§ **Data excerpts**
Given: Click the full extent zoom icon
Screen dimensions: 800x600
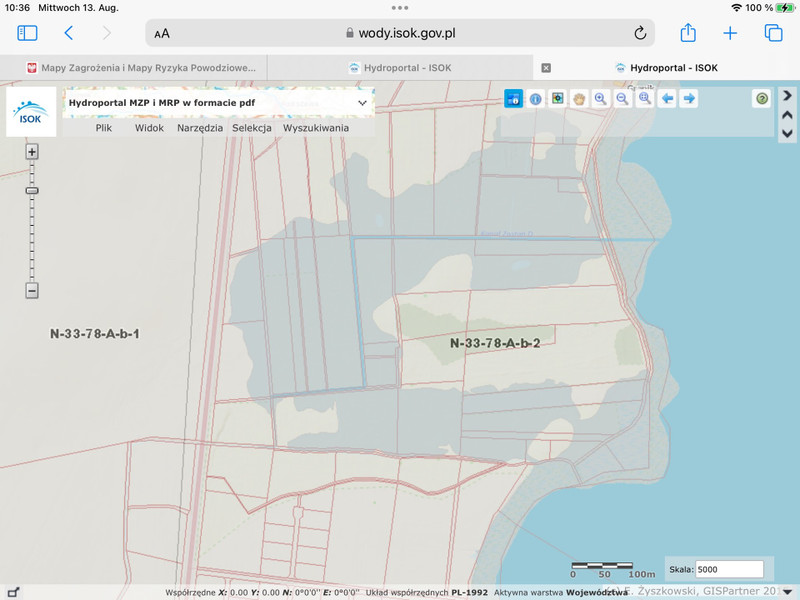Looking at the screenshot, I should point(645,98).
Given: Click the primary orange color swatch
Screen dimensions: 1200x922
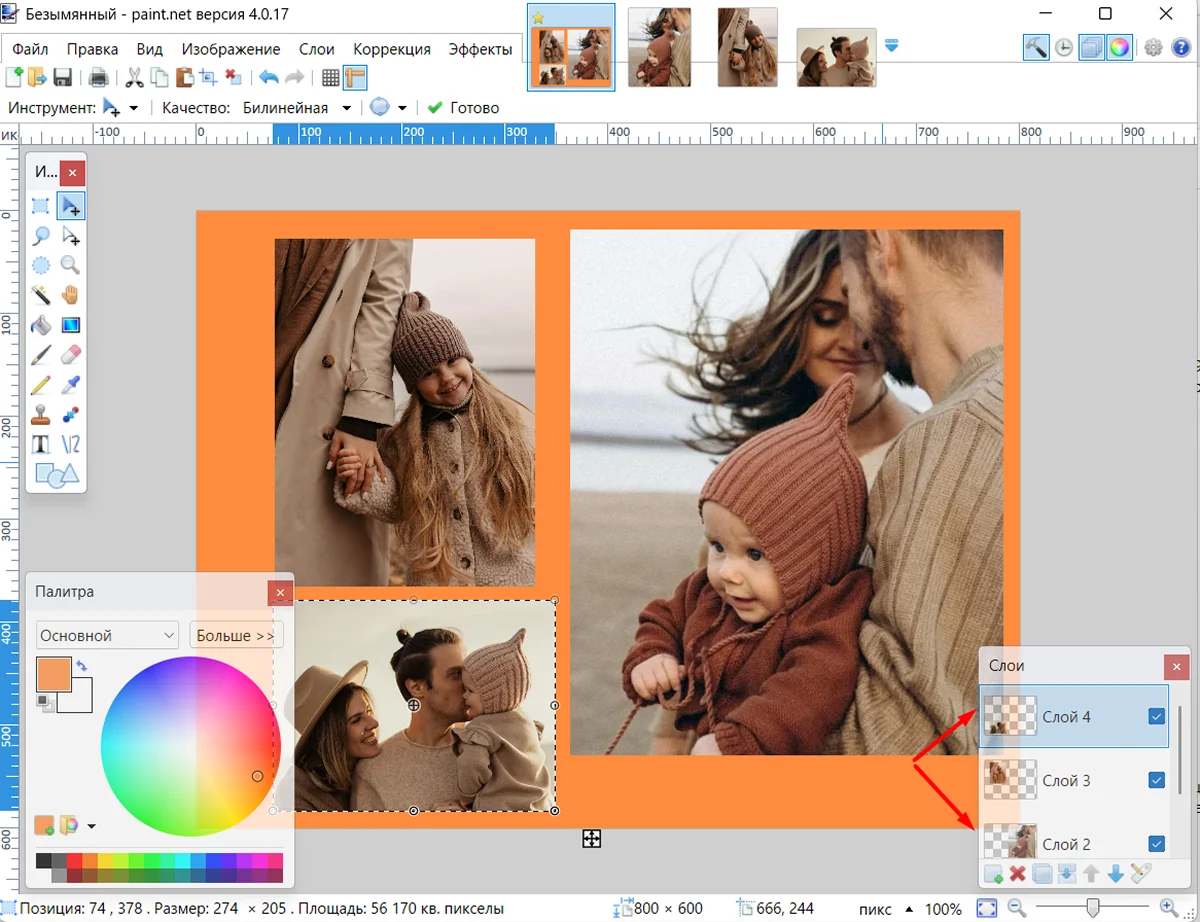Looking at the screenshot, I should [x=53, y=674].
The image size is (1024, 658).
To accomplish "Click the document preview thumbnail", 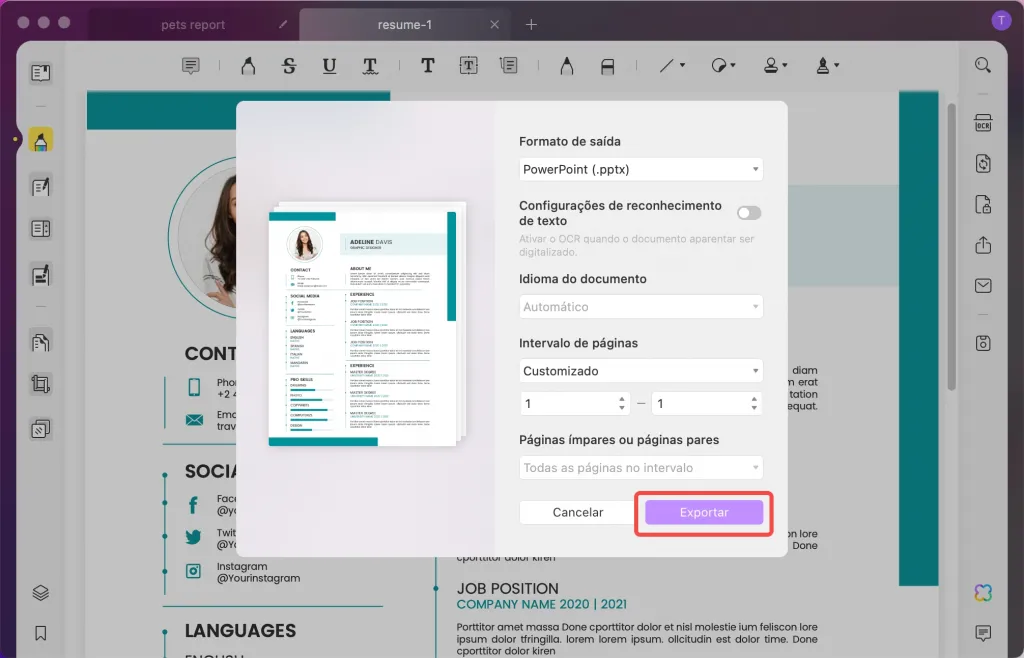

§ **What you will do**
For the material above, repeat each line exactly and leave out the pictures.

§ **Solution to the problem**
Given: Click the full extent zoom icon
Screen dimensions: 800x600
Looking at the screenshot, I should point(645,98).
Given: Click the primary orange color swatch
Screen dimensions: 1200x922
Looking at the screenshot, I should [x=53, y=674].
The image size is (1024, 658).
To accomplish "Click the document preview thumbnail", 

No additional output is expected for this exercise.